* [Problem to work on] From the first line to the last, give the data again exactly.

====== Information provided ======

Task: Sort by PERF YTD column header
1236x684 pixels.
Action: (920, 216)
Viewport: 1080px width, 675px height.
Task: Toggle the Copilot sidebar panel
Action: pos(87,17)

======

* [Exercise answer]
Task: Sort by PERF YTD column header
1236x684 pixels.
Action: (920, 216)
Viewport: 1080px width, 675px height.
Task: Toggle the Copilot sidebar panel
Action: pos(87,17)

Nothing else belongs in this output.